Deploy your first pipeline with the official quick start guide, which shows a working Agent-based RAG in ~20 lines. Then profile it – Haystack’s low token usage (as shown in the January 2026 benchmark) means it’s cheaper at scale than LangChain, but only if you architect the retrieval step correctly.

FAQ

Do I install farm-haystack or haystack-ai?

haystack-ai. farm-haystack is Haystack 1.x (reached End of Life in March 2025 per official docs). Installing both in the same environment? Imports fail silently. Uninstall both first: pip uninstall -y farm-haystack haystack-ai, then install only haystack-ai.

Why does my Dockerfile fail with ‘MissingDependency’ even though I installed Haystack?
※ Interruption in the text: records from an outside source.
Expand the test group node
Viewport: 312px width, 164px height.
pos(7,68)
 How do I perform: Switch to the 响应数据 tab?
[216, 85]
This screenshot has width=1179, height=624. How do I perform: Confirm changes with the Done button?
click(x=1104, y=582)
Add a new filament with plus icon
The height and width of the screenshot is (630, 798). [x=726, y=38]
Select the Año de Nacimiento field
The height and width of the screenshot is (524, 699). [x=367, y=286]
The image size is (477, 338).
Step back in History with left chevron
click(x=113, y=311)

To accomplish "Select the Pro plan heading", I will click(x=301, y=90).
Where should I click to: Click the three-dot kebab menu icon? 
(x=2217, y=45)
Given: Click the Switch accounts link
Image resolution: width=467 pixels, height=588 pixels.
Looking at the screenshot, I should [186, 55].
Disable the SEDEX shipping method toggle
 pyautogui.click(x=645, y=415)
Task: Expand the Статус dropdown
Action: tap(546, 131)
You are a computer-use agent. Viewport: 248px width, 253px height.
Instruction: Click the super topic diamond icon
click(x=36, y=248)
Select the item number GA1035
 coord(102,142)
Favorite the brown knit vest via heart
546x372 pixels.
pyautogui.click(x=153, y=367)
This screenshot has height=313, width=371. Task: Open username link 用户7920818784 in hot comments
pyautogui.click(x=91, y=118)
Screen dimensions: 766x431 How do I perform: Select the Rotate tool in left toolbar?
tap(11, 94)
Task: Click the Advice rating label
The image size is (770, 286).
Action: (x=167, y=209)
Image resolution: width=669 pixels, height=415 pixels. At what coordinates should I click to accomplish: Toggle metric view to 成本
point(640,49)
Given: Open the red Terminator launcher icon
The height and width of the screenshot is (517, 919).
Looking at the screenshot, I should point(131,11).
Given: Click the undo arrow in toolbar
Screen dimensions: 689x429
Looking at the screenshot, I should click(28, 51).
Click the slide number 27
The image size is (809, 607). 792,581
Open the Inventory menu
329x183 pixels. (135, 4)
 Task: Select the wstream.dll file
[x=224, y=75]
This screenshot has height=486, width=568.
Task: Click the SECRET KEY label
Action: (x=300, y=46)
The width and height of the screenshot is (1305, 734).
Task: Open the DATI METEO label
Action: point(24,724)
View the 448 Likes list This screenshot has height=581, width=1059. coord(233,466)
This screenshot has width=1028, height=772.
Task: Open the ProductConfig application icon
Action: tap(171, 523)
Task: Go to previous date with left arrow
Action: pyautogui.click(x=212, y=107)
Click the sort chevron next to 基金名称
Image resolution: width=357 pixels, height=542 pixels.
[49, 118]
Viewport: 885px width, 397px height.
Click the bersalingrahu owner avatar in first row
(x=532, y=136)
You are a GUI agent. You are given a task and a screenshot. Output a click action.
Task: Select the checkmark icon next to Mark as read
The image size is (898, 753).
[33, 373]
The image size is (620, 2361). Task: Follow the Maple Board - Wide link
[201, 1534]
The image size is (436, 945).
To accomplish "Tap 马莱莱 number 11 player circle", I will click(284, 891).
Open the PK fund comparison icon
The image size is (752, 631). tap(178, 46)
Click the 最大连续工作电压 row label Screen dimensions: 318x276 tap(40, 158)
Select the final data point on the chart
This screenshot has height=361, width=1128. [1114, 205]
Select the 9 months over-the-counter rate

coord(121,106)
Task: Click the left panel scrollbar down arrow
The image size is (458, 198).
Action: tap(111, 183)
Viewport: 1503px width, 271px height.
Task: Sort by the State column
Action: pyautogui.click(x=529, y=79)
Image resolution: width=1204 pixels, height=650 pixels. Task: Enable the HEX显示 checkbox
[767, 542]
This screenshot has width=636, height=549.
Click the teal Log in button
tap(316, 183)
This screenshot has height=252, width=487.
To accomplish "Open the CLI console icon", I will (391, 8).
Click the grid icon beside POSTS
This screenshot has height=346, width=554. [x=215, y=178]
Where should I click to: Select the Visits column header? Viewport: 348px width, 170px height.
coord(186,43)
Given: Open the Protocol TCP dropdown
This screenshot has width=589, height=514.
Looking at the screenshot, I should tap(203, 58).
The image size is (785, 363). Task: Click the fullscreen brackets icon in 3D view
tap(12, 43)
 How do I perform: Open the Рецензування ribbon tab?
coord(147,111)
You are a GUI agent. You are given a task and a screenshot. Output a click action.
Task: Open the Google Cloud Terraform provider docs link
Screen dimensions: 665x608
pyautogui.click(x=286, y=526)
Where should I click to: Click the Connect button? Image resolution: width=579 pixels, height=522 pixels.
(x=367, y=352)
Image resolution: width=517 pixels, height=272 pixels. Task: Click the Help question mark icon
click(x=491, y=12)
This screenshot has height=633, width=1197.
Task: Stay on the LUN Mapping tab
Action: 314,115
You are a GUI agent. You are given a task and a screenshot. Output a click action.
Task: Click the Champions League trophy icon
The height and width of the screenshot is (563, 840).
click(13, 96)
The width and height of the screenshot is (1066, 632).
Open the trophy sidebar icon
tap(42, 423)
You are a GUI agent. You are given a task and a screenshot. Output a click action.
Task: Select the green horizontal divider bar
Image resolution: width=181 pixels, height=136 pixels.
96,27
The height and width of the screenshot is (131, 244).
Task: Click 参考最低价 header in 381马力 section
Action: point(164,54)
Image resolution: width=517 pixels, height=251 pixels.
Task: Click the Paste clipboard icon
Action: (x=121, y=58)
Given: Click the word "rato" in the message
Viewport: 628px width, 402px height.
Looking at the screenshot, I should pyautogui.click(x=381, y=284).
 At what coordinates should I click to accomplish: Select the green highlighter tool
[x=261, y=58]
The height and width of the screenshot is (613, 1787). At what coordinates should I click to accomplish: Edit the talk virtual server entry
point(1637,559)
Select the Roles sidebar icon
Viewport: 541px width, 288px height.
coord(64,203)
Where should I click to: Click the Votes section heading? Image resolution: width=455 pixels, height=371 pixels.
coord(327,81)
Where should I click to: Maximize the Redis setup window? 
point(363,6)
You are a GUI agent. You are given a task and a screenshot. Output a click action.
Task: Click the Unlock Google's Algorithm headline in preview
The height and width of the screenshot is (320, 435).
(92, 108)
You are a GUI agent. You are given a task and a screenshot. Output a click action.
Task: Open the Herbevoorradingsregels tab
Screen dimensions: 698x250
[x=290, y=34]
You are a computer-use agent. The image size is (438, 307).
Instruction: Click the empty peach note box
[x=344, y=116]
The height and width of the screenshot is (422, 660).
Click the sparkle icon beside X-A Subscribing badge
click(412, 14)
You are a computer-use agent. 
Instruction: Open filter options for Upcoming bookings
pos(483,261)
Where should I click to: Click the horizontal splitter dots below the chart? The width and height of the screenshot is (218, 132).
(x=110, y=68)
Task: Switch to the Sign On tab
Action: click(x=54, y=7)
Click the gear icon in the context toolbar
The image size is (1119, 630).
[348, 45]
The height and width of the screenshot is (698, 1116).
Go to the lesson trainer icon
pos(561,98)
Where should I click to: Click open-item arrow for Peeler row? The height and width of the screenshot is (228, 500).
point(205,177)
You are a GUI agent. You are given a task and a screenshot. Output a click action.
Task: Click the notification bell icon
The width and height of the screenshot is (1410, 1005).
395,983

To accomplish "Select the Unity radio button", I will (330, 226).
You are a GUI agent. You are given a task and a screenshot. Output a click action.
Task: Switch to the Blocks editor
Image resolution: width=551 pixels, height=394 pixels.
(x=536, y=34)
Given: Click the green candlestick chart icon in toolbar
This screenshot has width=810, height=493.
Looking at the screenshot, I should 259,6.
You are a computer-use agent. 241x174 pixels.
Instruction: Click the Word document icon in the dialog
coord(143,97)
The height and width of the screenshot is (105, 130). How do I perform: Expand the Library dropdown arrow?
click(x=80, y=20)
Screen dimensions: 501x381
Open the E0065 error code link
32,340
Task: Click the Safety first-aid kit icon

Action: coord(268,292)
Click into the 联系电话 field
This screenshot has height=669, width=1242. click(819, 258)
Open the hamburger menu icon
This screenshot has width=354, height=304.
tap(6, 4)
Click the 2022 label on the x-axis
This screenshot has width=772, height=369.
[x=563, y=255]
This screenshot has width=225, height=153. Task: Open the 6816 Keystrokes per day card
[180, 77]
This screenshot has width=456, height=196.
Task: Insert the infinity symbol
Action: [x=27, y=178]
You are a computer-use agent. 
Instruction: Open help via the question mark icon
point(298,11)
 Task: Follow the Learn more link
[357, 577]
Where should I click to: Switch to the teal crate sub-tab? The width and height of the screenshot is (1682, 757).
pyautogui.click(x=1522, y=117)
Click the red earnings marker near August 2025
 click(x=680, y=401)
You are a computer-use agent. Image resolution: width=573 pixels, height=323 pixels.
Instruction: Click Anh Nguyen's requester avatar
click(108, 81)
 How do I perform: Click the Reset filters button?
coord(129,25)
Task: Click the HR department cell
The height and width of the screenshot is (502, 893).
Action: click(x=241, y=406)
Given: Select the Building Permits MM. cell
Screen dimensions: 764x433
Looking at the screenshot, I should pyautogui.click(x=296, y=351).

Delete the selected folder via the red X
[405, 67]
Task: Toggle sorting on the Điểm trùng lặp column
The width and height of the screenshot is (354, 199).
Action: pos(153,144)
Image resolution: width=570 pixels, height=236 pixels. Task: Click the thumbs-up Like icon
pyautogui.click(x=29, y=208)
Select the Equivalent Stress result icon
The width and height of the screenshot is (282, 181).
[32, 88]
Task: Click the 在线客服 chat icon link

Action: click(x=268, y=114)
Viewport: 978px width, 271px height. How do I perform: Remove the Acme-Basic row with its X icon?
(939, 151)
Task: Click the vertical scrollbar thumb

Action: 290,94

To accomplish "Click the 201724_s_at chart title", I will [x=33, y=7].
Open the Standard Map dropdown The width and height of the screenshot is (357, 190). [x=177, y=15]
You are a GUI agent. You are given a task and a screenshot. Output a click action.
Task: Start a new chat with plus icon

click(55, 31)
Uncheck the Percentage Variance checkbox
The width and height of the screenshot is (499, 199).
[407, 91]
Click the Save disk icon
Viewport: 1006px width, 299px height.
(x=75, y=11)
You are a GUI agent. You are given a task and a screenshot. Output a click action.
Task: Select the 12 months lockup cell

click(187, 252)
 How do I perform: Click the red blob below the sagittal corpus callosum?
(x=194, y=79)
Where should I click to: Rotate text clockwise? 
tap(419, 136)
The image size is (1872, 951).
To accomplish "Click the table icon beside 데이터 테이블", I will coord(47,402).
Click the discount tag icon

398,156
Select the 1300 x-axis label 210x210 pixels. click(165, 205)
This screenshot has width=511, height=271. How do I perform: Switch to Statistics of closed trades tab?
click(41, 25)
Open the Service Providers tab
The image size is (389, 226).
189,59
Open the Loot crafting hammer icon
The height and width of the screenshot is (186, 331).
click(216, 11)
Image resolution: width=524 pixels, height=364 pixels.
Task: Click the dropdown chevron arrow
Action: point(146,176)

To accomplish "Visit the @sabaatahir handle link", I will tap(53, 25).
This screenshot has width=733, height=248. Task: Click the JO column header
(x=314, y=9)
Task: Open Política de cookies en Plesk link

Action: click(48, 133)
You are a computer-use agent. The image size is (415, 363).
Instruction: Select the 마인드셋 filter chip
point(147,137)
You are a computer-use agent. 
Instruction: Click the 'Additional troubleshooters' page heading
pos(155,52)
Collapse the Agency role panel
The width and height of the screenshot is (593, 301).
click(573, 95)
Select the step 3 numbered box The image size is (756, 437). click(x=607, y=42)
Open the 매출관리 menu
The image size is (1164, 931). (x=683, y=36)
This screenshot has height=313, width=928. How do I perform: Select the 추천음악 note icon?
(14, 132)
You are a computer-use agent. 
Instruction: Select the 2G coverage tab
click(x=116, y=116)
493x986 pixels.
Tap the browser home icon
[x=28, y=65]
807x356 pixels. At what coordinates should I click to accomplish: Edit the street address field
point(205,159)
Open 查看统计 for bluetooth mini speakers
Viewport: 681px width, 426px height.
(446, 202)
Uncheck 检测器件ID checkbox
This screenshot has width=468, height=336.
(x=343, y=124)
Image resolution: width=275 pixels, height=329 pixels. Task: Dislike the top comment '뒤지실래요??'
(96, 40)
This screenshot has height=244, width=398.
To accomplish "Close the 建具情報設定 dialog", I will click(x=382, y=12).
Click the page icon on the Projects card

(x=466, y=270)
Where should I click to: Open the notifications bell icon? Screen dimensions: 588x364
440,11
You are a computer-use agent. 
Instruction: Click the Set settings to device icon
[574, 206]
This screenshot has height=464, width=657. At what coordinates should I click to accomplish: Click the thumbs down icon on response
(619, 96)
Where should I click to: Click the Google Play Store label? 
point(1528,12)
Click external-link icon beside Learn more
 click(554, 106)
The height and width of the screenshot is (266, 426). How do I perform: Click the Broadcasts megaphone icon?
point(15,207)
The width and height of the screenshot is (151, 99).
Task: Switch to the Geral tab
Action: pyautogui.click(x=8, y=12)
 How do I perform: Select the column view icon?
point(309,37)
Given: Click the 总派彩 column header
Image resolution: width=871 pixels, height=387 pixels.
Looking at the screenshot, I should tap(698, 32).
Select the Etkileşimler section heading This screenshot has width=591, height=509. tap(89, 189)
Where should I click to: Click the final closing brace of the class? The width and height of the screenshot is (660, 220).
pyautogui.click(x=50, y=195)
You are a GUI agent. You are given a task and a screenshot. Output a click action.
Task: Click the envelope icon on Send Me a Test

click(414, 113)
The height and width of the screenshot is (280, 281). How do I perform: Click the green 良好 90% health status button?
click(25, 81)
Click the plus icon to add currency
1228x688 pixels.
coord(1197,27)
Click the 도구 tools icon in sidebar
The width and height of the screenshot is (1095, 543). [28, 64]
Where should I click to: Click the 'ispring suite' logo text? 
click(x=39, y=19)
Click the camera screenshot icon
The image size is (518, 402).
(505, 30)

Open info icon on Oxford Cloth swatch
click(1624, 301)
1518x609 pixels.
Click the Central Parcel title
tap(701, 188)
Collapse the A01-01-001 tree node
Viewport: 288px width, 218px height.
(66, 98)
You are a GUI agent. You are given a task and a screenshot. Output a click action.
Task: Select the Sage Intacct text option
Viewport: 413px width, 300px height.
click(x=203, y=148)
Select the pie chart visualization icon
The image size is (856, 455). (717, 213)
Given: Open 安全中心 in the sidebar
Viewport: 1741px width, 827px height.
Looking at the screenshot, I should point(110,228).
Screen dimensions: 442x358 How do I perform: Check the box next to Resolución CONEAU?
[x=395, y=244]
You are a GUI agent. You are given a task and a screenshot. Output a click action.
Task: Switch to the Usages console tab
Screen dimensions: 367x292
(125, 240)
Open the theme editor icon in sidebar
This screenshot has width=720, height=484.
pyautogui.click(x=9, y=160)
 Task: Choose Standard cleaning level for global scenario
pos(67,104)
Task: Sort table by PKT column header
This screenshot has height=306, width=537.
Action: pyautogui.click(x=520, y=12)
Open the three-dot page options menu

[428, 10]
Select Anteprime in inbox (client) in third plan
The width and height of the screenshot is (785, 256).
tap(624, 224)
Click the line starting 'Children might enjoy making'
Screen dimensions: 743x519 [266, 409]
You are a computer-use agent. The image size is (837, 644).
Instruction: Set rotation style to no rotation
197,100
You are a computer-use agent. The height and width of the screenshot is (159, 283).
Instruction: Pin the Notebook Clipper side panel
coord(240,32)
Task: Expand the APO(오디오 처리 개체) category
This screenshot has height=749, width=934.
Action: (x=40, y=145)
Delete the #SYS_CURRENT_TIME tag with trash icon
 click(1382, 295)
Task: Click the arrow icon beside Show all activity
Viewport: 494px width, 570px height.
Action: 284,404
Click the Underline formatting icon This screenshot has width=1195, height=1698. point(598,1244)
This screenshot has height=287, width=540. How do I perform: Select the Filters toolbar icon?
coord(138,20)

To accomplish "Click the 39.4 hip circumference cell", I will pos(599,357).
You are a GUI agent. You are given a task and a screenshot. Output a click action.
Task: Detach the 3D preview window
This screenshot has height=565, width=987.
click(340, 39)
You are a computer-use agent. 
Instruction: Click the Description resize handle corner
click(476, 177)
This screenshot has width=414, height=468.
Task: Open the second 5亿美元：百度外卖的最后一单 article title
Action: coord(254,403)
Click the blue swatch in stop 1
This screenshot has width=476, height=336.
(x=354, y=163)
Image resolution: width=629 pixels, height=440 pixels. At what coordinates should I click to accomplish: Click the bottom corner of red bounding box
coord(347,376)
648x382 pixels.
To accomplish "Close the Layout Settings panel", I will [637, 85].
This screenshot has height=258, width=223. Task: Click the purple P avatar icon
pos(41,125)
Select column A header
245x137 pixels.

Base Docker image (deepset/haystack:base-v2.x) contains only core Haystack. No integrations. Need Chroma? Build a custom Dockerfile that runs pip install chroma-haystack on top of the base image. Docs mention this on the Docker page, but most users assume the image is fully loaded and hit this error during deployment.

Can I run Haystack 2.x on Python 3.9?

Not anymore. Python 3.9 reached End of Life in October 2025. Haystack 2.22.0 (released January 2026) dropped support. Need Python 3.10 or later. Older tutorials still reference 3.8-3.9 – those are outdated. Stuck on 3.9? Use Haystack 2.21.0 or earlier, but you won’t get security updates. Upgrade Python instead – 3.11 and 3.12 are officially tested and faster.